The Masters Series: Donald Brittain
Of all the giants in the NFB’s storied history, one of my favourites is Donald Brittain. He strikes me as the bad boy of cinema – the hard-drinking rebel who wasn’t afraid to take down anyone he felt grew too big for their britches… as long as he could couch it in some clever narration. Preferably in the form of a bio-pic.
Years ago, I did some research into his work while helping prepare a playlist we have online. The intro for the playlist was done by Adam Symansky, producer, collaborator, and friend of Brittain’s. Discussing the late filmmaker, he says, “Brittain was a diehard Canadian and that coloured all of his work. He knew every stop the CP line made from Montreal to Vancouver. He loved to tackle Canadian history, but only through biography. He wanted to mythologize Canada, and he understood that the best way to do that was through character.”
Here a few of my favourites. If you love them, you can check out the rest of our collection online.
Fields of Sacrifice
This was one of the first films Brittain directed at the Board. It was a film sponsored by the Department of Veteran Affairs and none of the established filmmakers of the day wanted anything to do with it. The goal of the film was to show Canadians the sites of various battles as they appeared in the ‘60s, when the film was made. Brittain could’ve just filmed it and forgot it, but this was the film on which he found his voice and his style. With his incredible writing abilities juxtaposed against some stunning cinematography, he elevated this film to the next level.
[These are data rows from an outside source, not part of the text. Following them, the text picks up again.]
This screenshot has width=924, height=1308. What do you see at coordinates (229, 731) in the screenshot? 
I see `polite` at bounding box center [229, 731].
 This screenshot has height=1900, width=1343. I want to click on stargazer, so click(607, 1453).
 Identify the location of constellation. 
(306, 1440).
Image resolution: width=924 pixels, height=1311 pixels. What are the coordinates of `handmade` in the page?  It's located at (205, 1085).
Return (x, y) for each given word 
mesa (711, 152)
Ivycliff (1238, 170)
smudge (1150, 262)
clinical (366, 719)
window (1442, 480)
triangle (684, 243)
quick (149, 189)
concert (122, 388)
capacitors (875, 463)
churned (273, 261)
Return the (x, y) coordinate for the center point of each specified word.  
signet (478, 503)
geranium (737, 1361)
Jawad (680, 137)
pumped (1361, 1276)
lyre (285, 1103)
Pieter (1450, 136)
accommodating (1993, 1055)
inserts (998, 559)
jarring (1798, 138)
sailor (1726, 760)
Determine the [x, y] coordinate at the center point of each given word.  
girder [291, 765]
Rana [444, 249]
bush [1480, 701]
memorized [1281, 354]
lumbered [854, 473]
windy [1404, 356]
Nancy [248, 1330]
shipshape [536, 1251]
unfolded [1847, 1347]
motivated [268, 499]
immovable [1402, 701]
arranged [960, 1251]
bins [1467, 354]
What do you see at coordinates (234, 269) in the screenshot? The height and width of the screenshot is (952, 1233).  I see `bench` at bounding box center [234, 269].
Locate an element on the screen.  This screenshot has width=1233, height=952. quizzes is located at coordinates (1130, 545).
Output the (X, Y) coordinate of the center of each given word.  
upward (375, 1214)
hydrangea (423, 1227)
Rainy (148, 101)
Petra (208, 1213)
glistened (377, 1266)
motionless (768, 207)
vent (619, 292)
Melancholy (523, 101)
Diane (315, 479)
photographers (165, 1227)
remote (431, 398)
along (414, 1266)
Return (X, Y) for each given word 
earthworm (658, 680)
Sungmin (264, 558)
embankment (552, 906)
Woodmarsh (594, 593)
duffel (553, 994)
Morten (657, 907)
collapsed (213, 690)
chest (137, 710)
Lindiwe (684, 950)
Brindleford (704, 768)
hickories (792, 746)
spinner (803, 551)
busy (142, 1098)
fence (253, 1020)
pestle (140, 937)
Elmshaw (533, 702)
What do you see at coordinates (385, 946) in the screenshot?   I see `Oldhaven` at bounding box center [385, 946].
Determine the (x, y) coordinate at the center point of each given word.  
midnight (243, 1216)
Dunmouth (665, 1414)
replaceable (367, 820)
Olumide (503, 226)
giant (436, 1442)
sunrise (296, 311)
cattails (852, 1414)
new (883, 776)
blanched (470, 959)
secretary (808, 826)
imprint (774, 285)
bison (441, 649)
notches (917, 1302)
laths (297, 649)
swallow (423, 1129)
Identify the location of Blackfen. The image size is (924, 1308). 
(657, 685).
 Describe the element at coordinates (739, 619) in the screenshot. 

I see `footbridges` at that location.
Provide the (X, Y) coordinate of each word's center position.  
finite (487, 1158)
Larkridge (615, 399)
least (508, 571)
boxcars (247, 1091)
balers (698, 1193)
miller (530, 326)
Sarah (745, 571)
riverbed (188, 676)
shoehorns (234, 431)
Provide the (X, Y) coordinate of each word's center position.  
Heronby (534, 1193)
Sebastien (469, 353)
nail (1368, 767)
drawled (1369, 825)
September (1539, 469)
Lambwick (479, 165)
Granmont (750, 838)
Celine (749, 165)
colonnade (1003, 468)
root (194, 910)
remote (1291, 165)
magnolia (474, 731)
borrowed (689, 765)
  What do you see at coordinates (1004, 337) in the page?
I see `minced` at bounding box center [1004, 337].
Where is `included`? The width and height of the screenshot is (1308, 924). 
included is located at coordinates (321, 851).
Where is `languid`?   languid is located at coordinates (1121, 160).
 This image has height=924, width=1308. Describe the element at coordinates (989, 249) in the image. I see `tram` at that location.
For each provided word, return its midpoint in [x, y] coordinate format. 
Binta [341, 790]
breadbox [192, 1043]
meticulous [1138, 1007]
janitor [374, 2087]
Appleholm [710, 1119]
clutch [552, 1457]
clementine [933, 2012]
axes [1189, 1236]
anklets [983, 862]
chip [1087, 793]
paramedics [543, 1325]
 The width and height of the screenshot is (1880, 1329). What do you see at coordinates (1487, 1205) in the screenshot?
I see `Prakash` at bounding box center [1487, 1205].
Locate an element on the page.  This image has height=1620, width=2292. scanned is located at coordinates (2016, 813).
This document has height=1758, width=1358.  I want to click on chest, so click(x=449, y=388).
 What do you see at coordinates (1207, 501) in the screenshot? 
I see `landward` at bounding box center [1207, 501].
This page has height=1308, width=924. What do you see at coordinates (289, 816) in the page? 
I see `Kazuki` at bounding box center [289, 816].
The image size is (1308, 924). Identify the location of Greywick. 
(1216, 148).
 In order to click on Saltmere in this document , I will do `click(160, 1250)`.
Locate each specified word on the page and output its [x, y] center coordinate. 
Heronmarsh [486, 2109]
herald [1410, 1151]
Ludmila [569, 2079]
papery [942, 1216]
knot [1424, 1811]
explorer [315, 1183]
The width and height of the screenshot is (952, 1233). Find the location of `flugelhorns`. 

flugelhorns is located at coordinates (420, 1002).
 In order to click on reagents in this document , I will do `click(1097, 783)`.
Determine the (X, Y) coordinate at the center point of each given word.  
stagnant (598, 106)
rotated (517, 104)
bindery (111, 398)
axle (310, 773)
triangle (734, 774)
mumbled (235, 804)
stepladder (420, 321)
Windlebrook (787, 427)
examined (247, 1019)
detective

Paperland: The Bureaucrat Observed
This is one of those films that I think didn’t get the spotlight it deserved. It’s a hysterical take-down of bureaucracy and red-tape that will leave you holding your sides from laughing so hard. The tone is so serious, and the content so preposterous. From Symansky I learned that the film was actually his way of getting revenge on a particular producer at the Board. The man had chutzpah.
Another war film, this one tackles WWII and the Holocaust. Brittain took on this film for two reasons – first, he thought it was important that someone tell this story from a non-Jewish perspective, and second, his wife was German, something he somehow seemed to need to reconcile with himself. The film itself follows a Holocaust survivor in 1965 as he returns to the concentration camp where he was held prisoner.
King of the Hill
Brittain was a huge baseball fan, especially when it came to the Montreal Expos. A character study of a professional player was the perfect project for him. The film follows Ferguson Jenkins through the 1972-73 season, from spring training through to the sweltering days of August. Fun fact: Much of this film is faked, as they had some difficulty getting access to the team during the second year, so they had to cover using all the first year’s footage.
Volcano: An Inquiry into the Life and Death of Malcolm Lowry
This Oscar-nominated film, which chronicles the life and work of writer Malcolm Lowry, held a special place in Brittain’s heart. It was narrated by Richard Burton, and the thread of great talent tinged by alcohol runs through both the film, and the lives of the three principals involved. It was also a big bonding film for him and his crew. All the forces aligned to make this film one of the greats.